As Mal and Saffron head to Isis Canyon to pick up the loot, Mal continues to explore his theory that Durran was Saffron's true love, and that she only robbed him because she was desperate for money. Saffron seems to become emotional, but when Mal is off guard, she steals his gun, forces him to strip naked, and leaves him in the desert before flying off. While going through the trash pile, she is shocked to see Inara with the Lassiter holding a gun on her. Inara explains that Mal knew she would betray them, and so had a backup plan of his own in place. Saffron is locked inside the trash unit, the authorities already on their way to collect her.
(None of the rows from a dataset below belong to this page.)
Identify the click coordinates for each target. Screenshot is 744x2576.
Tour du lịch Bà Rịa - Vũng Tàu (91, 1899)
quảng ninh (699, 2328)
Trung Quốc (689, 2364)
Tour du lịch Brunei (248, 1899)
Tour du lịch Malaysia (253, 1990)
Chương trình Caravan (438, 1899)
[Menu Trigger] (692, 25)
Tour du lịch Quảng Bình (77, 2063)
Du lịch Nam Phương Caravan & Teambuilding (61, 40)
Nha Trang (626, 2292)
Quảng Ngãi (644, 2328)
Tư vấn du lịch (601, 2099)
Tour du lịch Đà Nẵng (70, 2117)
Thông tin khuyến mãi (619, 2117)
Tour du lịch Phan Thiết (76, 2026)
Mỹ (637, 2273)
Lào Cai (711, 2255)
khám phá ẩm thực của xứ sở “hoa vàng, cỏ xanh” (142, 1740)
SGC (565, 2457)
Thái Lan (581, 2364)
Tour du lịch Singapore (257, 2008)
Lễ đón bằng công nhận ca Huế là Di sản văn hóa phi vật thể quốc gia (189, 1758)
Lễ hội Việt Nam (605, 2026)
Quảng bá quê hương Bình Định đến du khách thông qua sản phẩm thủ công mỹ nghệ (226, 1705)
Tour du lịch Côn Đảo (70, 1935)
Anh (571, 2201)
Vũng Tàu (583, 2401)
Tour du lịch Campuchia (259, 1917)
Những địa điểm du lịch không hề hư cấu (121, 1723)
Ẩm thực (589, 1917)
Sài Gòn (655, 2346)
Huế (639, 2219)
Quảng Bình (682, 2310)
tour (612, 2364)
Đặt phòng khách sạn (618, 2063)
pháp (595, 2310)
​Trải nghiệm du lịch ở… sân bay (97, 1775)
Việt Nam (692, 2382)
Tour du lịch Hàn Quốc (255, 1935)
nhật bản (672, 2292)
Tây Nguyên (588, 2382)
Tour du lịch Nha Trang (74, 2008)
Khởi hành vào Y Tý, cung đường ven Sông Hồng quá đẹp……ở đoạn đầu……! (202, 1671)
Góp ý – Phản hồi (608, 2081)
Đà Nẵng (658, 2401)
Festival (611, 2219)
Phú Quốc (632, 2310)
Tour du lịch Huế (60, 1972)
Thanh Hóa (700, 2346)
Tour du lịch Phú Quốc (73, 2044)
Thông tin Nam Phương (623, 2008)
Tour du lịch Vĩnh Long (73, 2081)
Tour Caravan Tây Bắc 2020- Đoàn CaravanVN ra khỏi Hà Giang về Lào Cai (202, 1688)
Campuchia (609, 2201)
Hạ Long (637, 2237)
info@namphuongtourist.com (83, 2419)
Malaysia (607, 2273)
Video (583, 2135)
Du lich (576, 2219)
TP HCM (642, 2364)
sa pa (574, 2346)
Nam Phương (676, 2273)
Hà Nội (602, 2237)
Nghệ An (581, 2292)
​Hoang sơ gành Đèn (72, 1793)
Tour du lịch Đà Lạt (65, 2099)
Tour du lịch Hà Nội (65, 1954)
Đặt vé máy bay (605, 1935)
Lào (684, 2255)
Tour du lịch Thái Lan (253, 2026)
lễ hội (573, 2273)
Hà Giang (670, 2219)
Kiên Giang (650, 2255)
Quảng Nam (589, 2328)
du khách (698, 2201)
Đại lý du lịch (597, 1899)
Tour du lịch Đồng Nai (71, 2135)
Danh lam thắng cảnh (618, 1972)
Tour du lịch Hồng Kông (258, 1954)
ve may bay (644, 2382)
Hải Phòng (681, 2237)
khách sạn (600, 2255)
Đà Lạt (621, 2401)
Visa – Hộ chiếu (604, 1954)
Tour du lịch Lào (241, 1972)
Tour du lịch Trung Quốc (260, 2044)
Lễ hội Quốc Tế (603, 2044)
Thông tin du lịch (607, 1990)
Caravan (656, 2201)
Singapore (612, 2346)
On Serenity, the crew discovers that Saffron had sabotaged their engine, forcing them to delay meeting Mal so they can make repairs. Jayne awakens in the infirmary to find that Simon has medically paralyzed him after he suffered a spinal injury. Simon reveals his knowledge of Jayne's plan to sell out the Tams, but reminds him that they are both part of the same crew, and that he trusts Jayne never to sell them out again. River, however, warns Jayne that she can "kill him with her brain". The repaired Serenity picks up Mal and Inara, and Mal, still fully naked, congratulates his crew on a job well done as he closes the rear door behind him.

== Guest cast ==
- Christina Hendricks as Saffron
- Franc Ross as Monty
- Dwier Brown as Durran Haymer

==Continuity==
- Saffron first appeared in "Our Mrs. Reynolds", an episode that occurred "about a half a year back" from this one.
- After Jayne stocks up Simon and River's cabin and leaves, River, in another paranormal instance, tells Simon that Jayne is afraid they'll know what he was attempting to do in "Ariel", two episodes past. Simon and River confront Jayne on the subject towards the end of the episode.

==Reception==
- Won the SyFy Genre Awards: Best Special Guest/Television Christina Hendricks for "Trash", 2006
- Won the SyFy Genre Awards: Best Episode/Television "Trash", 2006

== Pop culture references ==
The planet where most of the action takes place is Bellerophon. Bellerophon is the name of a spacecraft in the classic film Forbidden Planet (1956), in the TV series Andromeda, and in the series Star Trek: Deep Space Nine.

The Lassiter might have taken its name from the 1984 caper film of the same name starring Tom Selleck.